----- THE DATA
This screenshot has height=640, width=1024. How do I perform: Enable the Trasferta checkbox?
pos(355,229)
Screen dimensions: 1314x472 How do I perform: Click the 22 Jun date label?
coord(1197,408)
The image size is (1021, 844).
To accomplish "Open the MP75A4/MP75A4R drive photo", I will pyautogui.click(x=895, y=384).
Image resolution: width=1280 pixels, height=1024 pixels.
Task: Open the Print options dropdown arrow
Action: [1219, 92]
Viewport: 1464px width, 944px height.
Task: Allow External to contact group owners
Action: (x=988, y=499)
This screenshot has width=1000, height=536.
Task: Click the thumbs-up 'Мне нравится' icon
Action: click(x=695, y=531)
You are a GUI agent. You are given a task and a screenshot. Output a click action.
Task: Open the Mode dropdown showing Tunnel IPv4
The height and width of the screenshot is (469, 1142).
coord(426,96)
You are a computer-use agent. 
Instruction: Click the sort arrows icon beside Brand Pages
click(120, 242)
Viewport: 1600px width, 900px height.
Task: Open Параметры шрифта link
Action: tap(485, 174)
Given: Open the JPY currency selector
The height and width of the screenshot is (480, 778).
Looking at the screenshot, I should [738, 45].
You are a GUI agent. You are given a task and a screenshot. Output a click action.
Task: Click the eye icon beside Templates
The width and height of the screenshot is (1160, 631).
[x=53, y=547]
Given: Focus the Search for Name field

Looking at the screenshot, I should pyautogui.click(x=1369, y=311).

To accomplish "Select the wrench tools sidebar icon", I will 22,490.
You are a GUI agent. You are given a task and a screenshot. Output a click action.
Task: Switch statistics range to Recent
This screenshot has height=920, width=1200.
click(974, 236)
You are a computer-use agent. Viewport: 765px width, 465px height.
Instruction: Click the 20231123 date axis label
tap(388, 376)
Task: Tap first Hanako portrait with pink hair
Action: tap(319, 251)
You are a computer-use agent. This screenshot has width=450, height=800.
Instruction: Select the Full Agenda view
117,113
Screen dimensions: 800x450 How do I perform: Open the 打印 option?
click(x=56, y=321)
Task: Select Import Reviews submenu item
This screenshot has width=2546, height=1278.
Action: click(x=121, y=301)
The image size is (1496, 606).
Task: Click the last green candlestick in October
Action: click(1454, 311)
----------
| EXERCISE OBJECTIVE |
Once you have read the data above, print all of it again exactly.

| OUTPUT FOR THIS TASK |
This screenshot has height=640, width=1024. How do I perform: Enable the Trasferta checkbox?
pos(355,229)
Screen dimensions: 1314x472 How do I perform: Click the 22 Jun date label?
coord(1197,408)
The image size is (1021, 844).
To accomplish "Open the MP75A4/MP75A4R drive photo", I will pyautogui.click(x=895, y=384).
Image resolution: width=1280 pixels, height=1024 pixels.
Task: Open the Print options dropdown arrow
Action: [1219, 92]
Viewport: 1464px width, 944px height.
Task: Allow External to contact group owners
Action: (x=988, y=499)
This screenshot has width=1000, height=536.
Task: Click the thumbs-up 'Мне нравится' icon
Action: click(x=695, y=531)
You are a GUI agent. You are given a task and a screenshot. Output a click action.
Task: Open the Mode dropdown showing Tunnel IPv4
The height and width of the screenshot is (469, 1142).
coord(426,96)
You are a computer-use agent. 
Instruction: Click the sort arrows icon beside Brand Pages
click(120, 242)
Viewport: 1600px width, 900px height.
Task: Open Параметры шрифта link
Action: tap(485, 174)
Given: Open the JPY currency selector
The height and width of the screenshot is (480, 778).
Looking at the screenshot, I should [738, 45].
You are a GUI agent. You are given a task and a screenshot. Output a click action.
Task: Click the eye icon beside Templates
The width and height of the screenshot is (1160, 631).
[x=53, y=547]
Given: Focus the Search for Name field

Looking at the screenshot, I should pyautogui.click(x=1369, y=311).

To accomplish "Select the wrench tools sidebar icon", I will 22,490.
You are a GUI agent. You are given a task and a screenshot. Output a click action.
Task: Switch statistics range to Recent
This screenshot has height=920, width=1200.
click(974, 236)
You are a computer-use agent. Viewport: 765px width, 465px height.
Instruction: Click the 20231123 date axis label
tap(388, 376)
Task: Tap first Hanako portrait with pink hair
Action: tap(319, 251)
You are a computer-use agent. This screenshot has width=450, height=800.
Instruction: Select the Full Agenda view
117,113
Screen dimensions: 800x450 How do I perform: Open the 打印 option?
click(x=56, y=321)
Task: Select Import Reviews submenu item
This screenshot has width=2546, height=1278.
Action: click(x=121, y=301)
The image size is (1496, 606).
Task: Click the last green candlestick in October
Action: click(1454, 311)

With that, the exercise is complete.